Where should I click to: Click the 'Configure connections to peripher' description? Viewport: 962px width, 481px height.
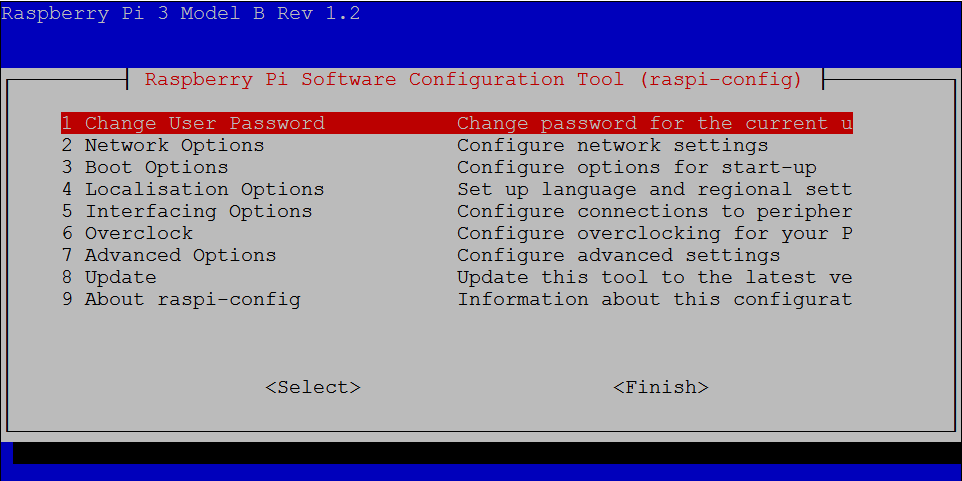654,211
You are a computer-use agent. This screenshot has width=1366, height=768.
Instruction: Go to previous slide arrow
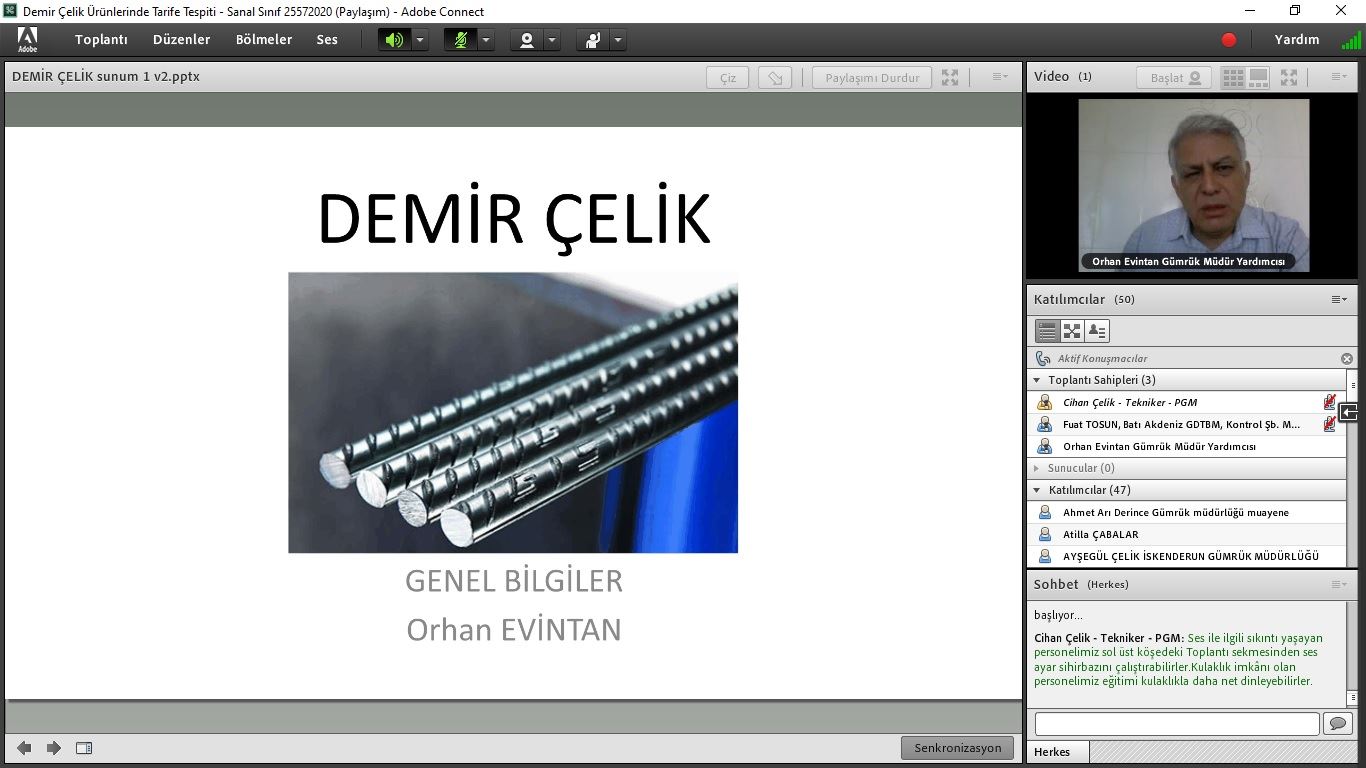tap(24, 748)
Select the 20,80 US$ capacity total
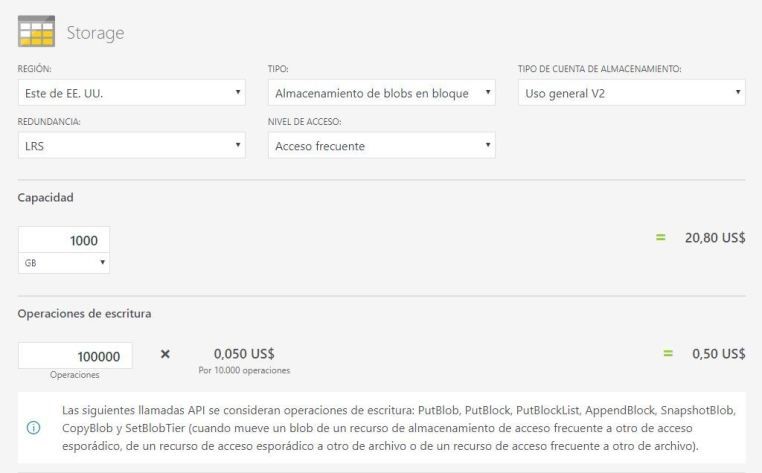Screen dimensions: 762x473 tap(715, 238)
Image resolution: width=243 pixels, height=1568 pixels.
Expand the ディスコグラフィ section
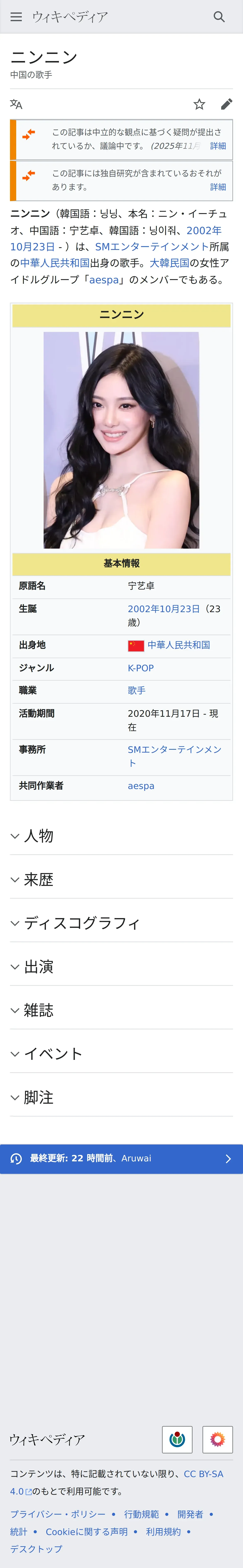tap(82, 923)
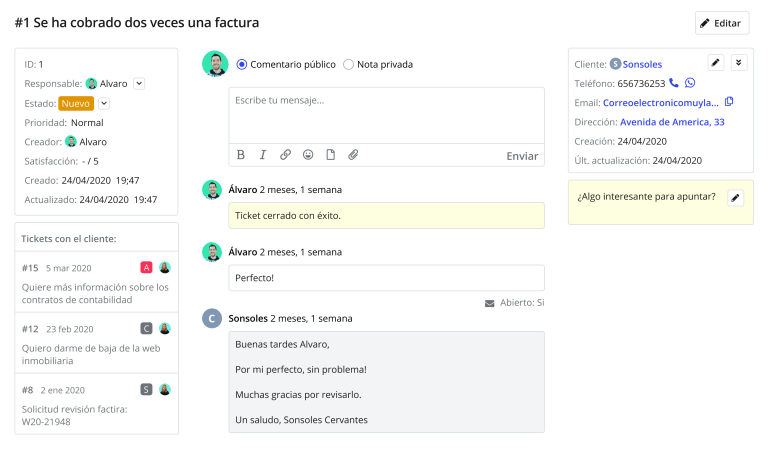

________________

### EXERCISE AIM
Leaving images out, please output every line of the data exactly.

### YOUR RESPONSE
Where should I click to: Click the 'Configure connections to peripher' description? Viewport: 962px width, 481px height.
654,211
You are a computer-use agent. This screenshot has width=1366, height=768.
Instruction: Go to previous slide arrow
tap(24, 748)
Select the 20,80 US$ capacity total
Screen dimensions: 762x473 tap(715, 238)
Image resolution: width=243 pixels, height=1568 pixels.
Expand the ディスコグラフィ section
tap(82, 923)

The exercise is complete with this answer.